Es ist noch nicht allzu lange her, Anfang Februar war es, da flatterte eine Rezensionsanfrage in mein Postfach. Nun sind Rezensionsanfragen häufig eher nervig, weil sie teilweise einfachste Höflichkeitsformeln vergessen und nicht einmal an einen persönlich adressiert sind. Der Höhepunkt war einmal eine Anfrage, bei der die Mailadressen der hundert anderen Blogger*innen, die gleichzeitig angefragt wurden, sogar noch in der Mail zu sehen waren. Diese Nachricht allerdings war anders. Dennis Kornblum schrieb mir eine persönliche, freundliche und unaufdringliche Mail zu seinem Buch „Die goldene Ananas“. Er sagte, er sei selbst vom Asperger-Syndrom betroffen und habe in dem Roman auch autobiografische Erlebnisse verarbeitet. Zu dieser Anfrage habe ich sehr gerne „Ja“ gesagt, zumal da ich hier auf dem Blog auch schon andere Bücher zum Thema „Autismus“ vorgestellt habe.
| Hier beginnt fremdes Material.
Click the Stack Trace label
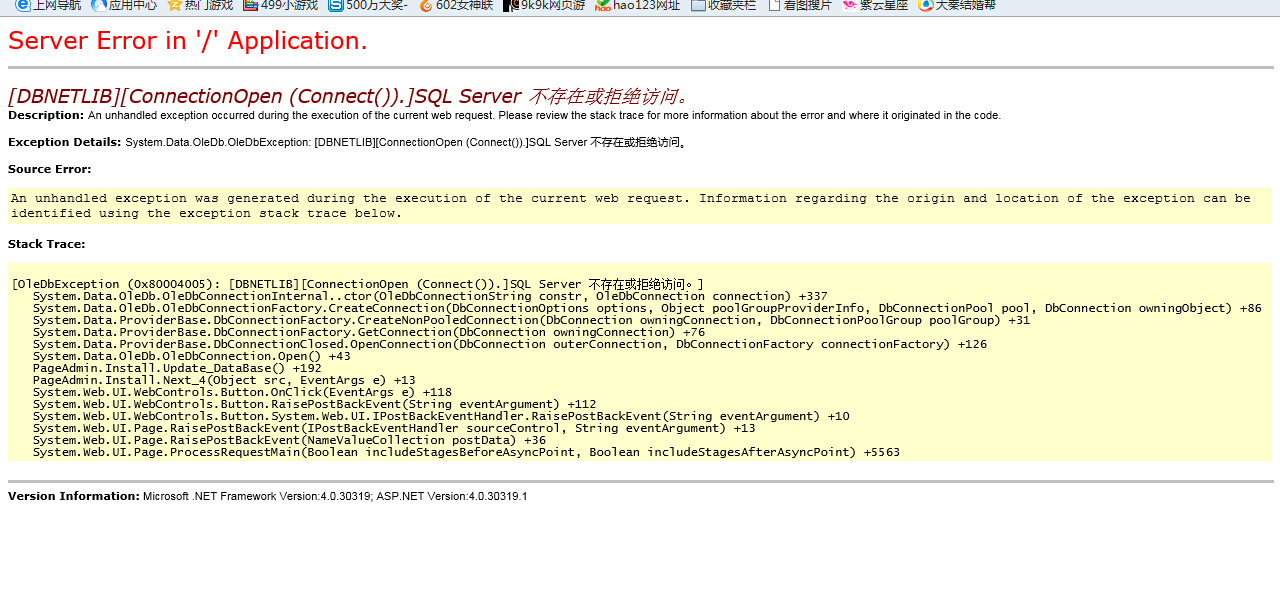 (x=46, y=244)
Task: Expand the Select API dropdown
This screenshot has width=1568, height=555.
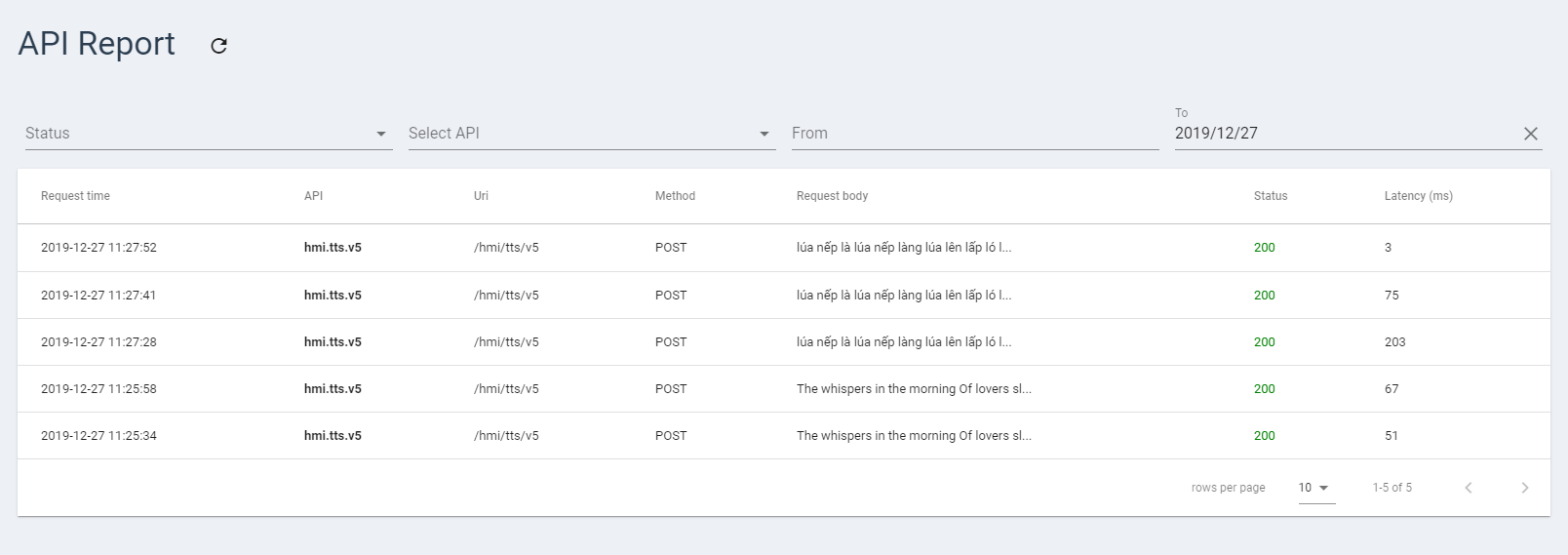Action: coord(592,134)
Die goldene Ananas | Autor: Dennis Kornblum | Verlag: tredition
Erschienen am: 08.12.2020 | Seiten: 580
Werbung: Rezensionsexemplar

Und täglich grüßt das Murmeltier

Hauptfigur Elias ist Autist und lebt seit längerem in Wohnheimen für psychisch Kranke. Arbeiten kann er momentan diagnosebedingt nicht. Sein Tag ist streng getaktet und repetitiv: Aufstehen jeden Tag um 11:12 Uhr, zum Frühstück Haferflocken, dann sechs Stunden Technikübungen auf der Gitarre. Anschließend Musikalben hören (vorzugsweise Death Metal), dabei ein halbstündiges Sportprogramm, zum Abendessen fünf Scheiben Brot, zwei bis drei Filme schauen und gegen drei Uhr nachts ins Bett. Abweichungen von diesem Tagesplan stellen Elias vor große mentale Herausforderungen. Es fällt ihm schwer, sich an Veränderungen anzupassen.
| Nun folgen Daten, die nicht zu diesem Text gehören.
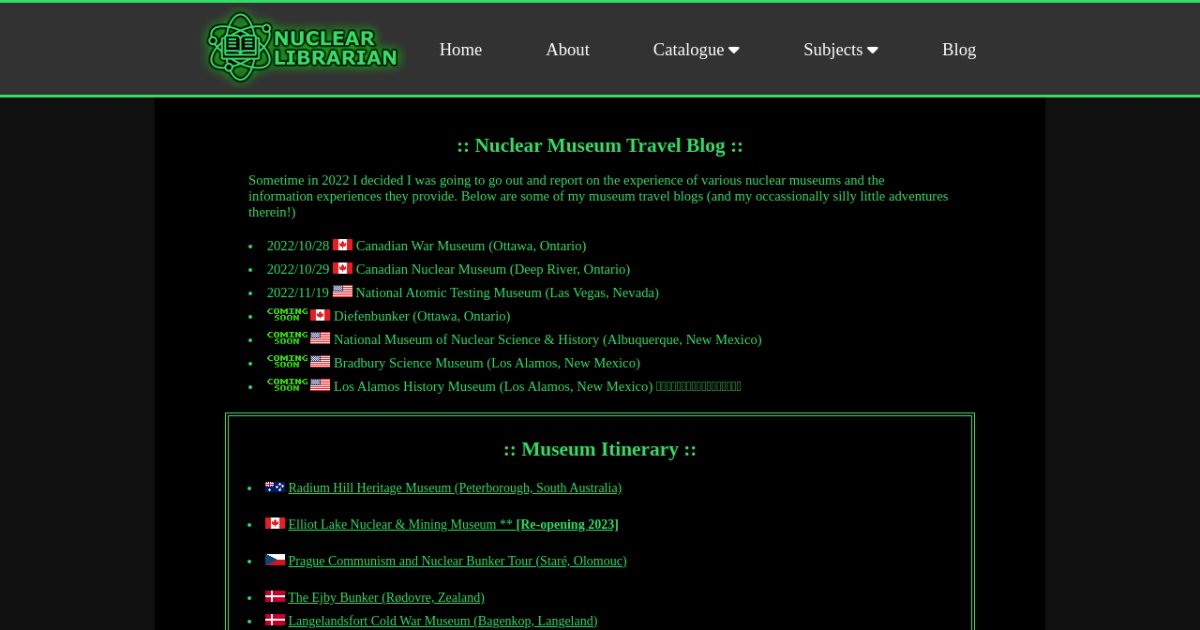The width and height of the screenshot is (1200, 630).
Task: Click the Danish flag beside The Ejby Bunker
Action: [x=275, y=595]
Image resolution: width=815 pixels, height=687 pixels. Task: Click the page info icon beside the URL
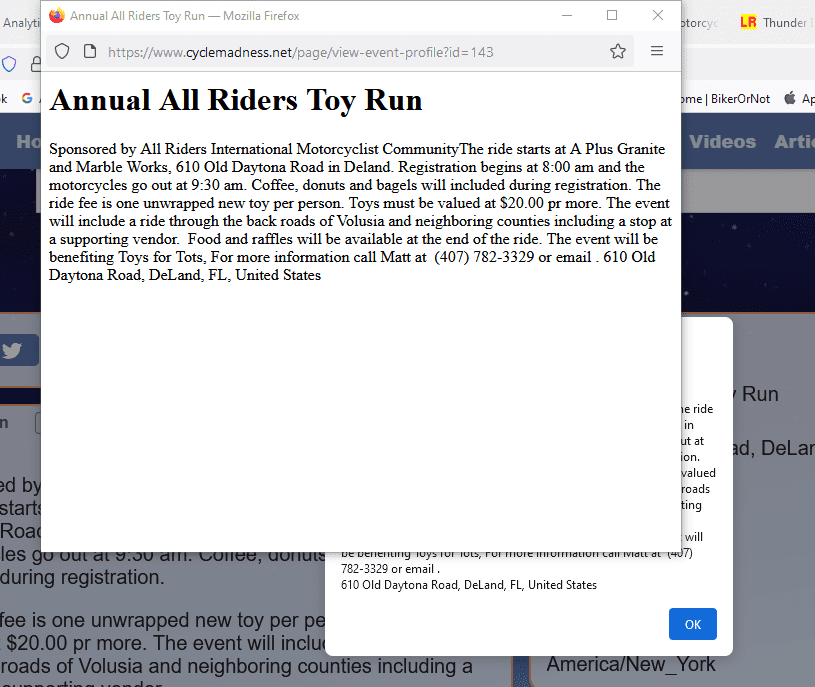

Nun steht Elias allerdings eine ziemlich große Veränderung bevor. Er soll aus dem Wohnheim aus- und in eine eigene Wohnung im Dachgeschoss eines Fünfparteienhauses einziehen. Zwangsweise kommt er nach und nach mit allen anderen Bewohner*innen des Hauses in Kontakt und kann nicht verhindern, dass diese neuen Kontakte Einfluss auf ihn nehmen. Und natürlich beeinflusst er auch das Leben seiner Mitmenschen.

Elias ging langsam zur Tür und öffnete sie. Dann schwenkte sein Blick automatisch nach unten, denn auf Kopfhöhe war nichts zu sehen, und fiel auf die kleine Mara, die ihn mit einer Mischung aus Schüchternheit und Ängstlichkeit anlächelte.
„Hallo, Elias“, sagte sie höflich. Sie trug einen gelben Frottierschlafanzug mit violetten Sternchen darauf und hielt ihren blauen Stoffelefanten im Arm.
„Hallo“, entgegnete Elias verdutzt. „Kann ich reinkommen?“, fragte sie. „Bin allein zu Hause und hab Angst.“Die goldene Ananas, S. 186

Alles zu seiner Zeit

Dennis Kornblum erzählt die Geschichte von Elias in seinem ganz eigenen Stil, sehr ausführlich, sehr beschreibend, was gut zum Blickwinkel des Protagonisten passt. Auch die Geschichte an sich ist interessant und bietet ein autistisch gefärbten Blick auf die Welt. Natürlich folgt an dieser Stelle ein „Aber“. Aber das Buch ist einfach zu lang. Eine deutliche Kürzung und Straffung hätte der Handlung in meinen Augen sehr gut getan. Es gibt zu viele Wiederholungen und manche Beobachtungen sind nicht mehr nur ausführlich, sondern gar langweilig. „Die goldene Ananas“ ist zu sehr Alltagsbericht und zu wenig Verdichtung von Ereignissen.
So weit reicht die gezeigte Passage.